Using biologics in the acute care setting also has the potential to spare patients the documented adverse effects of high-dose steroids and to initiate these therapies more quickly.
TERAA will randomize patients with a clinician-diagnosed history of asthma and a history of moderate to severe exacerbations. Enrollment will be offered to adults presenting in the emergency department with asthma exacerbations with at least a three-month prescription history for a high-dose inhaled corticosteroid plus a reliever such as a long-acting β2 agonist, long-acting muscarinic antagonist, or leukotriene receptor antagonist.
The primary outcome will be the number and proportion of patients returning to the emergency department for an asthma exacerbation within 90 days.

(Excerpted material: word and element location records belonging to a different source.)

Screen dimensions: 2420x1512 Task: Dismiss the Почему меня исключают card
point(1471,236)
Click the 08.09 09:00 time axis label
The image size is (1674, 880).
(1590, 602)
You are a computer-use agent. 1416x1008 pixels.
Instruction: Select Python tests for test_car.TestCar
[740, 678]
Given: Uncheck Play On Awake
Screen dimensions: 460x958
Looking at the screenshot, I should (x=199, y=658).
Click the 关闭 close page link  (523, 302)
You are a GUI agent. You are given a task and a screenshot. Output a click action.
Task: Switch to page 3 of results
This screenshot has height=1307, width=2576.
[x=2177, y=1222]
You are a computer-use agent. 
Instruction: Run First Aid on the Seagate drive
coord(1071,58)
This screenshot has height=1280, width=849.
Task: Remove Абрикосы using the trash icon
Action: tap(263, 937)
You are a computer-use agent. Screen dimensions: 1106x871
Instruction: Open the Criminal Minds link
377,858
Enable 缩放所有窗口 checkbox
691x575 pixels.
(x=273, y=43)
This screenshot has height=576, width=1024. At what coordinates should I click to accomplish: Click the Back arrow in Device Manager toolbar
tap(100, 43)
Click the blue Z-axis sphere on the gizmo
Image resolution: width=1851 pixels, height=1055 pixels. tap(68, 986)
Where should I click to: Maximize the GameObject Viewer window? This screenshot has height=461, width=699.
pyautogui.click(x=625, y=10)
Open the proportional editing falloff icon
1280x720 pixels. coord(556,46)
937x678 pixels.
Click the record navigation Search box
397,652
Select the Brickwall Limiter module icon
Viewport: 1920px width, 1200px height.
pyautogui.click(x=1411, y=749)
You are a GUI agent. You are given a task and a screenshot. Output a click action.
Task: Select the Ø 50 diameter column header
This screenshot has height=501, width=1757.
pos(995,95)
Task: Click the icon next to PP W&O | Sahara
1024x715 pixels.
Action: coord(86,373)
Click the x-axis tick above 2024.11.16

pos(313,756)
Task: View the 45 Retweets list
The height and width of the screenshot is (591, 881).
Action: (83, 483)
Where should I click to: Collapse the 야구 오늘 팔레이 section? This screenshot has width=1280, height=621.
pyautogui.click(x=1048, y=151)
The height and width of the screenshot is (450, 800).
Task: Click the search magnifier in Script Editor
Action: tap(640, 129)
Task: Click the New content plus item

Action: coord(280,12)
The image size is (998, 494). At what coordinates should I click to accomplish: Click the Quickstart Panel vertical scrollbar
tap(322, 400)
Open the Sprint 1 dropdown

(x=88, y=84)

The key secondary outcome is the proportion of patients returning to the emergency department for an asthma exacerbation at 180 days following a 90-day, open-label tezepelumab extension. Other secondary outcomes include changes in asthma control questionnaire responses and changes in the levels of thymic stromal lymphopoietin, IL-25, and IL-33, as well as safety and tolerability.
Primary results could be available in late 2025, with complete results expected in late 2026.
“This is an exciting trial to watch because we will be getting more evidence on the potential use of biologics for asthma in the acute care setting,” Dr. Maselli said. “We are definitely looking forward to the results.”